INPUT:
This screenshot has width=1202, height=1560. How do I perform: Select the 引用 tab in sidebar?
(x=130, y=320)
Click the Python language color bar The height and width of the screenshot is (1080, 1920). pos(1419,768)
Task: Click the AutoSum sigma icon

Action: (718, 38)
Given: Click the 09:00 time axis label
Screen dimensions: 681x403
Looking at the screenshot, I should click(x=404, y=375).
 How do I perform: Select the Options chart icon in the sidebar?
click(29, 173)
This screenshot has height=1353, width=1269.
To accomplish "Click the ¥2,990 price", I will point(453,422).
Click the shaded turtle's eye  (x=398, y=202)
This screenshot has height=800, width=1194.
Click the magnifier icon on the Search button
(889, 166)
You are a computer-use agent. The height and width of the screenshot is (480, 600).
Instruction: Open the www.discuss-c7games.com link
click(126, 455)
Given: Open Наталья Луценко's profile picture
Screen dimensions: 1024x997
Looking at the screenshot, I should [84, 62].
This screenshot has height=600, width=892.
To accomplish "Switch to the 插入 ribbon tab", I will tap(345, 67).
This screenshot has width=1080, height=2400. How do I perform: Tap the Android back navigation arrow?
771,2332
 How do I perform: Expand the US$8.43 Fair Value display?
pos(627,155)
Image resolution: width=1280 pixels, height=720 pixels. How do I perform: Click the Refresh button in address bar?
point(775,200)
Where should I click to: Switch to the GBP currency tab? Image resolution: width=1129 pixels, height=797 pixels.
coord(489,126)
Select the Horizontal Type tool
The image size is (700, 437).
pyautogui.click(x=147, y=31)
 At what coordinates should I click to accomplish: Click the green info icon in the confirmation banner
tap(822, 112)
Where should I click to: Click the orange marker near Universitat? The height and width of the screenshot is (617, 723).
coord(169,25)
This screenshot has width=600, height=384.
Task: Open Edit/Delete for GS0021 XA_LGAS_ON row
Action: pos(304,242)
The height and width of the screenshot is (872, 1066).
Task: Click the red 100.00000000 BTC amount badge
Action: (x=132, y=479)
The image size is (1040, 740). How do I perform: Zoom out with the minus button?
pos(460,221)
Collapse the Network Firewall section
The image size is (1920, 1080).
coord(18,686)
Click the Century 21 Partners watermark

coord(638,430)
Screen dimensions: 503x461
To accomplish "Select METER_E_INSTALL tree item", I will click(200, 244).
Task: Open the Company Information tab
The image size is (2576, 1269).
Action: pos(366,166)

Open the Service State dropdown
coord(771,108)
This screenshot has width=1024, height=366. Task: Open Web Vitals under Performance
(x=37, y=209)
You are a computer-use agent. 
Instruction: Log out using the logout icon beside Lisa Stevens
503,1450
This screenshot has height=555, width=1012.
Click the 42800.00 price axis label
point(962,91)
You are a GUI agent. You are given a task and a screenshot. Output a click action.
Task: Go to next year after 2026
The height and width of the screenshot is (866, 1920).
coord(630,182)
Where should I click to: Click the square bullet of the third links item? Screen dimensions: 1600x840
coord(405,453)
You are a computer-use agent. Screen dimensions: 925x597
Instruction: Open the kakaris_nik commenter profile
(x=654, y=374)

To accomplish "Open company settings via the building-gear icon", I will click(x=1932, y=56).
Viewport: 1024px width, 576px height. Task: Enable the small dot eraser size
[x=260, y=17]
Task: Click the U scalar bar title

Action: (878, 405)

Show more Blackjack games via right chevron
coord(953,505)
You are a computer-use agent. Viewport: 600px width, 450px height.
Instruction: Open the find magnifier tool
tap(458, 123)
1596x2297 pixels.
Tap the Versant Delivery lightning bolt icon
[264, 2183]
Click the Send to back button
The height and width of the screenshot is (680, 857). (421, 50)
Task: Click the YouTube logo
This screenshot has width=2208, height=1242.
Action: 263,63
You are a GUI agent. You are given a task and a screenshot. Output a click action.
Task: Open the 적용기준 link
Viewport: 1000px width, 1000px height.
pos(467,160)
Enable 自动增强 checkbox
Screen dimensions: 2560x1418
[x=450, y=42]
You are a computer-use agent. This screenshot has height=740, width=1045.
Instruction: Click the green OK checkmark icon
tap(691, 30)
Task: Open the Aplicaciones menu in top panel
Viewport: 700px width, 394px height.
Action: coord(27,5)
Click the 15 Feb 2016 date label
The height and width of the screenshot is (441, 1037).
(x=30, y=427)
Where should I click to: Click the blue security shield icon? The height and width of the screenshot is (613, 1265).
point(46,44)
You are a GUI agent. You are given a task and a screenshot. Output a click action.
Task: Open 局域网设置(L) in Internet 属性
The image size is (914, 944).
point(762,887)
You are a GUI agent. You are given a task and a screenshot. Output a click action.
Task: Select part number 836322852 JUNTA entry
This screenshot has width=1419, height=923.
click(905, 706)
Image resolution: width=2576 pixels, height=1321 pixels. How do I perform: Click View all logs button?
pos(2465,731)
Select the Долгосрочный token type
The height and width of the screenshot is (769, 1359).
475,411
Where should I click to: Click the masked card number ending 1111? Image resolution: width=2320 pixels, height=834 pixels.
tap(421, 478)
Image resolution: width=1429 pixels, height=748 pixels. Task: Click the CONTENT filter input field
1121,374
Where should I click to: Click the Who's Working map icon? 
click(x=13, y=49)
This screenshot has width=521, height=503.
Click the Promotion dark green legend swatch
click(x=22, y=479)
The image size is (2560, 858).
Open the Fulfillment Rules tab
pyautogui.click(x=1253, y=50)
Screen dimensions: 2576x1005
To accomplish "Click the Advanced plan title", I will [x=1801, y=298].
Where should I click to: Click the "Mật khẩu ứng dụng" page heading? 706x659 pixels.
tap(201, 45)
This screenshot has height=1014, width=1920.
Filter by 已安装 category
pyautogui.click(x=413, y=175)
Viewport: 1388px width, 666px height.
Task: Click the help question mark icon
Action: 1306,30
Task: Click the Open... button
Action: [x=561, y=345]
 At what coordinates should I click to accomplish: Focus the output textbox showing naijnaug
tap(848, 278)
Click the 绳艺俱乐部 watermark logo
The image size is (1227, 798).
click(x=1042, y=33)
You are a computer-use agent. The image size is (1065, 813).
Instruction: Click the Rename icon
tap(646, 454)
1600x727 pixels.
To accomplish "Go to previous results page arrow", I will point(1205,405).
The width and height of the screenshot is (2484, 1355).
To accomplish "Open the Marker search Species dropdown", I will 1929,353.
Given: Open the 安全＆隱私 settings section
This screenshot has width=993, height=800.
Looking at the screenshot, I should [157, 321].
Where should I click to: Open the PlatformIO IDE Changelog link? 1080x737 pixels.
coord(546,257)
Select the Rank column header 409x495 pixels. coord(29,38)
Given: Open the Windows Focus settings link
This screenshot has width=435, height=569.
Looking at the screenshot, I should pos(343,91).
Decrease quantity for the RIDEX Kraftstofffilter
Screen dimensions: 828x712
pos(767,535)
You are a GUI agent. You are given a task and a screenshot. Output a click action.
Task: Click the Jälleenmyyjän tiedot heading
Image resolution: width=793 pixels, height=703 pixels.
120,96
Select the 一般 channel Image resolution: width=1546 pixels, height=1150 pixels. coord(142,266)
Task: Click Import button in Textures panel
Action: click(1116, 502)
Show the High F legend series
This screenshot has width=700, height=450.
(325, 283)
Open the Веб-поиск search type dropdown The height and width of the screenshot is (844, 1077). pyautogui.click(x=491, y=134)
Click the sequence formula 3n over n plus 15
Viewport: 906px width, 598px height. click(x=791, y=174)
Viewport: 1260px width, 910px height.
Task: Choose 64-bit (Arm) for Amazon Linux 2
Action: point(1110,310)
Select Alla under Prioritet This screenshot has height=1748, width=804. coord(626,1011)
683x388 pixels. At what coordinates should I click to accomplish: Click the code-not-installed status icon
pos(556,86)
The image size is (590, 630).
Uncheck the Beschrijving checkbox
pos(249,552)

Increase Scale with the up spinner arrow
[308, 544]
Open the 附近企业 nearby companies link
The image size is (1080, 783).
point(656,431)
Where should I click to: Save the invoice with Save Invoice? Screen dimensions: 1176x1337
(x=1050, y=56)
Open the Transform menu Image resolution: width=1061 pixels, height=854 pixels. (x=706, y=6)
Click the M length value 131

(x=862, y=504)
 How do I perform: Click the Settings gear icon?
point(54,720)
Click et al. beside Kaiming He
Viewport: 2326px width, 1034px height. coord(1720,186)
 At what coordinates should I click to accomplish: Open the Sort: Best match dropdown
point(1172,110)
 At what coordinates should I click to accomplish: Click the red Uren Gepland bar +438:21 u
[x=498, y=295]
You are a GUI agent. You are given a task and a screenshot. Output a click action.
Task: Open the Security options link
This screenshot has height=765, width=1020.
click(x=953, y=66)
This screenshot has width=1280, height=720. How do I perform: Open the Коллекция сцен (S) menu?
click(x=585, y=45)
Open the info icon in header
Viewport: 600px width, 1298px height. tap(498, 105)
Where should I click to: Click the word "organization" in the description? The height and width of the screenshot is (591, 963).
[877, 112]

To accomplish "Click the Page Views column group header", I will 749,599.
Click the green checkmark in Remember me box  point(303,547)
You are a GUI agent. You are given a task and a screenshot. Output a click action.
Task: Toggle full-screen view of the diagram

REQUIREMENT:
Quote from the data, verbatim, the lines between the one holding "Where should I click to: Click the orange" and the one holding "(x=37, y=209)", inclusive of both.

OUTPUT:
Where should I click to: Click the orange marker near Universitat? The height and width of the screenshot is (617, 723).
coord(169,25)
This screenshot has width=600, height=384.
Task: Open Edit/Delete for GS0021 XA_LGAS_ON row
Action: pos(304,242)
The height and width of the screenshot is (872, 1066).
Task: Click the red 100.00000000 BTC amount badge
Action: (x=132, y=479)
The image size is (1040, 740). How do I perform: Zoom out with the minus button?
pos(460,221)
Collapse the Network Firewall section
The image size is (1920, 1080).
coord(18,686)
Click the Century 21 Partners watermark

coord(638,430)
Screen dimensions: 503x461
To accomplish "Select METER_E_INSTALL tree item", I will click(200, 244).
Task: Open the Company Information tab
The image size is (2576, 1269).
Action: pos(366,166)

Open the Service State dropdown
coord(771,108)
This screenshot has width=1024, height=366. Task: Open Web Vitals under Performance
(x=37, y=209)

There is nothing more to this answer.